TEXTFILES.COM was founded in 1998. (October 8, 1998, actually). This means that it’s starting to edge towards 9 years old. It also means that it’s been possible for a kid to get online (let’s say, when they’re age 11 or 12), stumble upon the website, and then read it, off and on, until they’re in college. Since a lot of these files were written by kids between those ages, that means we have a case of a generation of teenagers leaving essays and thoughts to the next succeeding generation of teenagers, through my site.

I guess if you stick around long enough, you become an institution. The mail that comes now doesn’t have the tone of “good luck with your project”, but “I hope you can wish me well on my project.” Instead of “Where did you get these”, it’s “Thanks for having these.” In a few uninformed cases, I’ve actually gotten ‘Thanks for writing all these.”

Speaking of writing these…

When I put textfiles.com together, it was meant to simply be a collection of files that I knew people had worked hard on or which I was worried were going to disappear, even though they’d played a big part in my own youth.
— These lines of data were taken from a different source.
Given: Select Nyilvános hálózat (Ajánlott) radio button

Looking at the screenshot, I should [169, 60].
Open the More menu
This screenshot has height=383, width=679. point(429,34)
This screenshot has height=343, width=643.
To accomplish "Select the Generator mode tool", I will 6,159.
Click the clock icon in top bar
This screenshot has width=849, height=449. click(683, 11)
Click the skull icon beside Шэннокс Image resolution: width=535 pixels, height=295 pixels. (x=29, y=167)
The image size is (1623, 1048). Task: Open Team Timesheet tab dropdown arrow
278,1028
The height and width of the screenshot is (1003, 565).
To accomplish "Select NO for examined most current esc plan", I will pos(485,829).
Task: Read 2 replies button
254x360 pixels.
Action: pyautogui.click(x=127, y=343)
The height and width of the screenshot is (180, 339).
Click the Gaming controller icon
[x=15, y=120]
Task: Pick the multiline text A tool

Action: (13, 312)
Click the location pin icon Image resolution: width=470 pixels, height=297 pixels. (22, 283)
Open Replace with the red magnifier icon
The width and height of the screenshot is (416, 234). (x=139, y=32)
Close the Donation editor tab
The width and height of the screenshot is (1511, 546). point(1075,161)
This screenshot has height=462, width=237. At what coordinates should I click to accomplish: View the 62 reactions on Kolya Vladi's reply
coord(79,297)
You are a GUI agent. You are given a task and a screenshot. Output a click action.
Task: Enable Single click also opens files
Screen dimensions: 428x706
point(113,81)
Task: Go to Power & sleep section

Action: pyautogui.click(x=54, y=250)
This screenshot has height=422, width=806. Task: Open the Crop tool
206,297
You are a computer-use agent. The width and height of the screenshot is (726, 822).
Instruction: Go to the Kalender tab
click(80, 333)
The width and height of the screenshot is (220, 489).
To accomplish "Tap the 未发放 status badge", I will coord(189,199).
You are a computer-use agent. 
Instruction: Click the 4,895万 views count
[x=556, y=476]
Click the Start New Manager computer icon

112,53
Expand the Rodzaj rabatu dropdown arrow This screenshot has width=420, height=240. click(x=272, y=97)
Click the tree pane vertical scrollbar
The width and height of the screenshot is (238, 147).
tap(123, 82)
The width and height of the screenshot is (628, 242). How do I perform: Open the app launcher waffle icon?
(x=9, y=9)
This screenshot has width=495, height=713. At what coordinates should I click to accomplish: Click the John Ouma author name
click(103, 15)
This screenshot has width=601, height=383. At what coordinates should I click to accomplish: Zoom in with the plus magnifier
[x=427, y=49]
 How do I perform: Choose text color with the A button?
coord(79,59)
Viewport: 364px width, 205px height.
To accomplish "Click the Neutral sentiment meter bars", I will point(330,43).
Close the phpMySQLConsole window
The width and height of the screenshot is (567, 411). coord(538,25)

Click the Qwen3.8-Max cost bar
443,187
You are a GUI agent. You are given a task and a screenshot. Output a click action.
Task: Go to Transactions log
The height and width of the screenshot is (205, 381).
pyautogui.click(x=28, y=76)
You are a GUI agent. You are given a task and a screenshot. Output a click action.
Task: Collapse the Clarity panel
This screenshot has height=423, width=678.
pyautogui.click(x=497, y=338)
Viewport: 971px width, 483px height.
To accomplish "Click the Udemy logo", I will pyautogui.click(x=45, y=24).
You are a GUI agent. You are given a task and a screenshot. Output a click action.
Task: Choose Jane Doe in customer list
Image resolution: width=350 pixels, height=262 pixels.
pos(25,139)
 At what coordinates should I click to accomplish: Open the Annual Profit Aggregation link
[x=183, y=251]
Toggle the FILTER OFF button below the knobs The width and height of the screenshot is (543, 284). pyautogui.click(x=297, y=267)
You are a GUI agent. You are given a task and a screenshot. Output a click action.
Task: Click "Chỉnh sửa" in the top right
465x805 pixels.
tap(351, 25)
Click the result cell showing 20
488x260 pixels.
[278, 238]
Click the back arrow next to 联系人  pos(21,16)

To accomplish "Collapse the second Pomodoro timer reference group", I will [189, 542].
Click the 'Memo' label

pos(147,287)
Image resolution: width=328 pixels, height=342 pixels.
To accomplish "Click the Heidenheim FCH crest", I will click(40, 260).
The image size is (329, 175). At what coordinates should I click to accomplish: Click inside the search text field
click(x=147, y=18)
I figured I’d gone through all that trouble back then of saving them onto floppies and printouts, so I might as well put them online. That was 1998. Later, I realized that a few “BBS textfile-like” files were showing up, but I didn’t want them to end up being in the same place as the BBS textfiles themselves, so I created web.textfiles.com, which handles all the files made after 1995.

But an interesting thing happened. People started contributing new files to me directly.

And I don’t mean that they starting finding old BBS textfiles I didn’t have and sending them to me, although that did happen. I mean that people started writing new files in the style of BBS textfiles and then contributing them to me, directly, to be joined with the textfiles.com collection and “keep it going” even though there weren’t the same sort of dial-up BBSes to upload to.

Not wanting to shove them into web.textfiles.com, I created a directory, uploads, and started saving them in there, so they’d be a part of “the collection” without being relegated to “something I happened to find on the web”.

And here we are now, with over 550 files sent to me over the last 8 years. Quite a lot!

There’s a few people in there who have been contributing files to me for half a decade. I’ve actually watched their writing styles change, their focus and priorities shift, and in some cases, they disavow and hate previous works. It’s kind of fun to watch this progression in others; I certainly recognize that in my own works and growth.

So what’s it feel like to be an institution? Like I shouldn’t waste too much time in front of the TV, actually, and get myself in gear. High gear. I have to do it for the fans!